Re: [Vo]:Brief Description of the Calorimetry in the Rossi Experiment at U. Bologna, January 14, 2011

2011-01-17 Thread Jed Rothwell
I uploaded that to the News section. I was tempted to add: Hey, Richard 
Garwin: here's your cuppa tea, big guy!


I will soon upload a more detailed description by Mike Melich, and I 
hope I can add Prof. Levi's report.


I think it is all but certain these results are real. They cannot be a 
mistake, and fraud seems unlikely to me.


- Jed



Re: [Vo]:Brief Description of the Calorimetry in the Rossi Experiment at U. Bologna, January 14, 2011

2011-01-17 Thread Jed Rothwell

Roarty, Francis X wrote:

Nice job!

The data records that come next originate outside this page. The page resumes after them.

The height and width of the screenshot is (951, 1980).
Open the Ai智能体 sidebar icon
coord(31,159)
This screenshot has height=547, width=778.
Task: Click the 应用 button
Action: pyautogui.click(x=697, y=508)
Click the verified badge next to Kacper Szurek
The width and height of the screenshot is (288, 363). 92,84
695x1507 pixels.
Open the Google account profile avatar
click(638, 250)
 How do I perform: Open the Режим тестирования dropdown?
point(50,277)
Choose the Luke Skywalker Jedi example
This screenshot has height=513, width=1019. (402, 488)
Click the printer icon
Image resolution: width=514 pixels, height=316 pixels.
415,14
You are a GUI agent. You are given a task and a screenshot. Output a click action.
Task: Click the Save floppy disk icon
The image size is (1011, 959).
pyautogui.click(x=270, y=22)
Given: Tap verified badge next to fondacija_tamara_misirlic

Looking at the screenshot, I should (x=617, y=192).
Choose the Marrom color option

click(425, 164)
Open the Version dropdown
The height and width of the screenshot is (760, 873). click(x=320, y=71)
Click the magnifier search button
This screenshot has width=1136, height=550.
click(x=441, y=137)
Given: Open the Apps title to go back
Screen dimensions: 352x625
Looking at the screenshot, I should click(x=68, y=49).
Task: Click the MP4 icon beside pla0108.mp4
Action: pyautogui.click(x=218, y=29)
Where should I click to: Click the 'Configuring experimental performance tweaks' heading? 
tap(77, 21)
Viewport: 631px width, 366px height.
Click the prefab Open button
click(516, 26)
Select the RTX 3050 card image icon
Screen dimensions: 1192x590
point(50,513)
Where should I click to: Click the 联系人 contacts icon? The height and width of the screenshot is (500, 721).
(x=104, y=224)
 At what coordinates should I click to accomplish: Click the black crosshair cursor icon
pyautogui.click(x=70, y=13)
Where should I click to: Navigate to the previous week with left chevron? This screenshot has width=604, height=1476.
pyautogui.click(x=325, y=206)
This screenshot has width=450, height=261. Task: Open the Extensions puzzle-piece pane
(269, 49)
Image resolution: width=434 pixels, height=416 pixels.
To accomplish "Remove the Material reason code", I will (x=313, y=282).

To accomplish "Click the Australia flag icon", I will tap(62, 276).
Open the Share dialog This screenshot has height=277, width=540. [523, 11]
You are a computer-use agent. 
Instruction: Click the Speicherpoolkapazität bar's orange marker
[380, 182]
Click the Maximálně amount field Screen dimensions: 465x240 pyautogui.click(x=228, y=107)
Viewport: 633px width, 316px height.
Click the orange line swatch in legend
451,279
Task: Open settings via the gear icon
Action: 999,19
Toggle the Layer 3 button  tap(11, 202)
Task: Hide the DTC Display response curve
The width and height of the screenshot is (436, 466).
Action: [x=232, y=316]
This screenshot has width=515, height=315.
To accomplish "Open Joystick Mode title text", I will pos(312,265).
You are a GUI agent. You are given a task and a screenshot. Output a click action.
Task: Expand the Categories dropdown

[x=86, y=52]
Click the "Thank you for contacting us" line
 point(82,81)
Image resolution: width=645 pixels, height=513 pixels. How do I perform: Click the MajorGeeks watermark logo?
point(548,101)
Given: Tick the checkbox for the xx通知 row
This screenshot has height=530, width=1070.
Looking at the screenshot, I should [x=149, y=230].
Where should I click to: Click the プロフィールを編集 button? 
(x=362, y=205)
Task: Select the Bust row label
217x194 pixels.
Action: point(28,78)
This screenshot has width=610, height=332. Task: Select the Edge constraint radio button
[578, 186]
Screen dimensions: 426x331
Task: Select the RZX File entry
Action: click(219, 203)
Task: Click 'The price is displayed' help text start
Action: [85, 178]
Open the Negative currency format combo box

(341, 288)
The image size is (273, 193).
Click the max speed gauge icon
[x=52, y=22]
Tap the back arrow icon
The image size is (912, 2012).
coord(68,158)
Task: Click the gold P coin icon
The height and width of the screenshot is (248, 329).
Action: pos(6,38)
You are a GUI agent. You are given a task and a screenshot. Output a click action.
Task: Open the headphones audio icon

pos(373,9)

My only question regards the Alternating-current heater used 
to bring the Rossi device up the working temperature. Do they specify 
if this is just out of the wall AC or a more elaborate HV duty factor 
sort of arrangement?




I asked that but I have not got an answer yet. So far they said that Dr. 
Levi provided the instruments to monitor the heat input power. From the 
photo it looks like an ordinary power meter.


Based on the photo, I think the part about weighing the H2 bottle is 
wrong. I think that detail was garbled in translation or in a 
misunderstanding. I will revise it after lunch.


The photo shows what I think is the reservoir sitting on a weight scale.

I will upload this photo and a report after lunch, as soon as the 
authors tell me it is okay.


- Jed



Re: [Vo]:Brief Description of the Calorimetry in the Rossi Experiment at U. Bologna, January 14, 2011

2011-01-17 Thread Stephen A. Lawrence
I was going to mention this before I saw Peter's message, but he beat me
to it.

On 01/17/2011 11:14 AM, P.J van Noorden wrote:
 Hello Jed,

 How do we know that all the water ( 8.8 l)  evaporated? Was the Rossi
 device weighted before and after the test? The diameter of the device
 is about 10 cm, so there could still be a few liters inside after the
 experiment.

This is another example of the disastrous consequences of depending on a
black box test.  The stuff coming out could have been dry steam, or it
could have been hot air.

In fact, unless the dry steam was recondensed and the water which
resulted was weighed, all we know for sure is that Rossi has
demonstrated a device which made some quantity of water /vanish/.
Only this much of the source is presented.